Stress. The IKEA Virgin, Episode 3==Repeat for Order

Dateline: IKEA World. Many children have been dropped off here for a fun-filled vacation and not seen again until they need college money.

To comprehend the danger that awaits the soul of a person who is not a savvy shopper, or a savvy anything in the outside modern world, you must catch up with Episode One and Episode Two.

Now that you’ve caught up. We return to the IKEA Virgin.

The adventure began with a search for a couple of desk-tables small enough for the bedroom.
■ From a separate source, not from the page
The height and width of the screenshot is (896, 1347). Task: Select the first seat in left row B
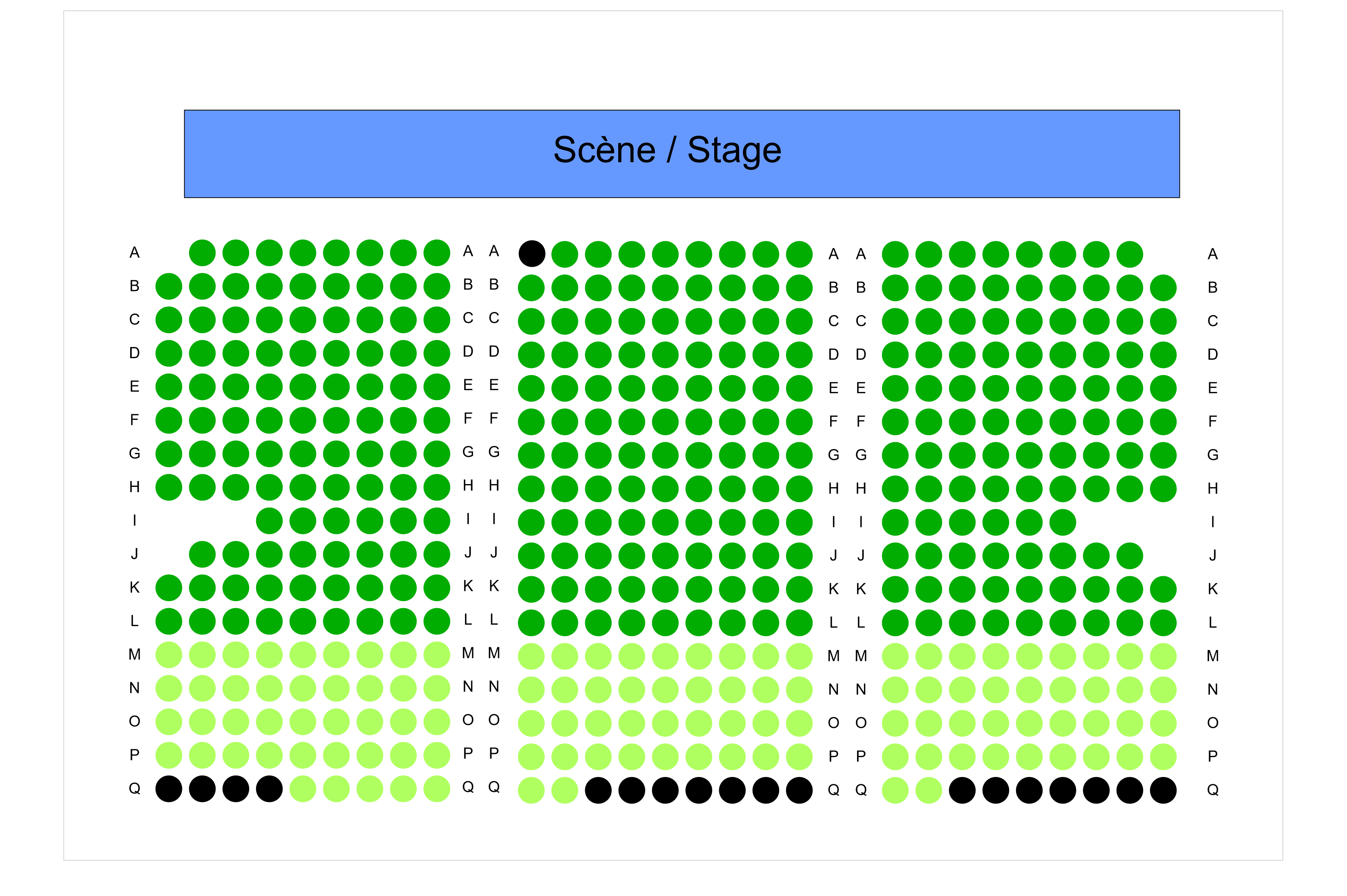[169, 286]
After finding no tables small enough to fit my needs at normal furniture stores, I’ve taken the well-dressed furniture store lady’s advice and driven the twenty miles to IKEA. Covering the mile or so from where I parked the car in twenty minutes, I suck in a breath ready for my adventure.

The automatic doors whoosh open and I am in IKEA World. There are no salesladies in evening wear like in the traditional furniture stores. There are also no people my age and everyone seems to know just where to go except for me. In IKEA World, assistance is not provided by word speaking humans. All directions are communicated with cartoon signs. I resist asking any of the spritely shoppers buzzing around me where the tables can be found. Thus, I must activate my own secret shopping method. I wander aimlessly on the theory that after a certain amount of directionless wandering, I will happen upon the department I need. It’s exercise, right?

Remarkably, I not only find the table section, I find the perfect table. Great. I knew I could do this! I skip all the way to the nearest IKEA native in a yellow shirt. Big victory smile on my face, I announce that I have found just what I want and if IKEA woman will just come along with me, I’ll show her.

Ikea woman’s face freezes in horror. What? Do What? She sighs heavily and says, “How lovely for you. Now, go back to the item you want, write down the name of the item, the aisle number, the bin number, the price, the color selection, the time, temperature, and the zipcode.”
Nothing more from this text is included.